_Texte fourni:_
Editorial du « Monde ». François Hollande et Emmanuel Macron pourraient célébrer de concert un résultat dans lequel chacun a sa part : en 2019, le régime général de Sécurité sociale devrait afficher un excédent de 700 millions d’euros. Pour la première fois depuis 2001, sous le gouvernement de Lionel Jospin, la « Sécu » va revenir dans le vert. Il suffit de rappeler le déficit record de 2010, 28 milliards d’euros, au plus fort de la crise financière, pour mesurer le chemin parcouru au prix de plans parfois drastiques d’économies, d’une plus grande maîtrise des dépenses de santé et des efforts continus des salariés et des retraités. L’an prochain, toutes les branches devraient être excédentaires, à l’exception de l’Assurance-maladie, qui affichera un déficit de 500 millions d’euros (après 900 millions en 2018 et 4,9 milliards en 2017).

Alors que la croissance subit un gros coup de mou, cette bonne nouvelle est due, dans une large mesure, au quasi-gel des prestations sociales sur les deux prochaines années. En 2019 et en 2020, elles ne seront revalorisées que de 0,3 %, soit bien au-dessous de l’inflation prévue. Cette décision, qui alimente la grogne des retraités, dont 60 % subissent une hausse non compensée de la contribution sociale généralisée (CSG), générera une économie de 3,3 milliards d’euros, dont 1,8 milliard pour le régime général de Sécurité sociale.

Plusieurs mesures favorables

Le projet de loi de financement de la Sécurité sociale (PLFSS) pour 2019 maintient le cap des économies, même si pour Agnès Buzin, ministre des solidarités et de la santé, il vise à « protéger les plus fragiles, investir pour l’avenir et libérer l’économie pour soutenir l’activité ». Le gouvernement, qui doit assurer le financement de son ambitieux plan santé, qui produira ses effets à long terme, a consenti une poire pour la soif : l’objectif national des dépenses d’assurance-maladie (Ondam) a été relevé pour 2019 à 2,5 %, soit 400 millions de plus, c’est-à-dire 3,8 milliards d’euros d’économies au lieu des 4,2 millions préconisés par le Haut Conseil aux finances publiques.

Le PLFSS prévoit ainsi plusieurs mesures favorables aux assurés sociaux. La mise en place de l’offre « 100 % santé », qui instaurera le « reste à charge zéro » pour les prothèses dentaires, auditives et les lunettes, sera lancée à la fin de 2019 et s’échelonnera jusqu’en 2021. En novembre 2019, la couverture maladie universelle complémentaire (CMU-C) va être étendue à 1,2 million de personnes. D’autres améliorations concerneront, par exemple, le congé maternité des travailleuses indépendantes.

_Section de données:_

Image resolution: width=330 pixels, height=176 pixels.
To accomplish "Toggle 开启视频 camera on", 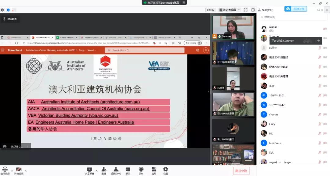I will point(19,171).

_Consigne 1:_
Résumez en deux phrases l'éditorial sur la Sécurité sociale.
_Consigne 2:_
Recopiez sans rien modifier le passage de l'éditorial sur la Sécurité sociale qui va de « Alors que la » à « de Sécurité sociale. ».
_Consigne 3:_
Dressez la liste de toutes les personnes que l'éditorial sur la Sécurité sociale désigne par leur nom.

_Réponse 1:_
En 2019, le régime général de Sécurité sociale devrait afficher un excédent de 700 millions d'euros, une première depuis 2001, en grande partie grâce au quasi-gel des prestations sociales, revalorisées de seulement 0,3 % en 2019 et en 2020. Le projet de loi de financement de la Sécurité sociale pour 2019 maintient le cap des économies tout en prévoyant plusieurs mesures favorables aux assurés sociaux, comme l'offre « 100 % santé » et l'extension de la CMU-C à 1,2 million de personnes.

_Réponse 2:_
Alors que la croissance subit un gros coup de mou, cette bonne nouvelle est due, dans une large mesure, au quasi-gel des prestations sociales sur les deux prochaines années. En 2019 et en 2020, elles ne seront revalorisées que de 0,3 %, soit bien au-dessous de l’inflation prévue. Cette décision, qui alimente la grogne des retraités, dont 60 % subissent une hausse non compensée de la contribution sociale généralisée (CSG), générera une économie de 3,3 milliards d’euros, dont 1,8 milliard pour le régime général de Sécurité sociale.

_Réponse 3:_
- François Hollande
- Emmanuel Macron
- Lionel Jospin
- Agnès Buzin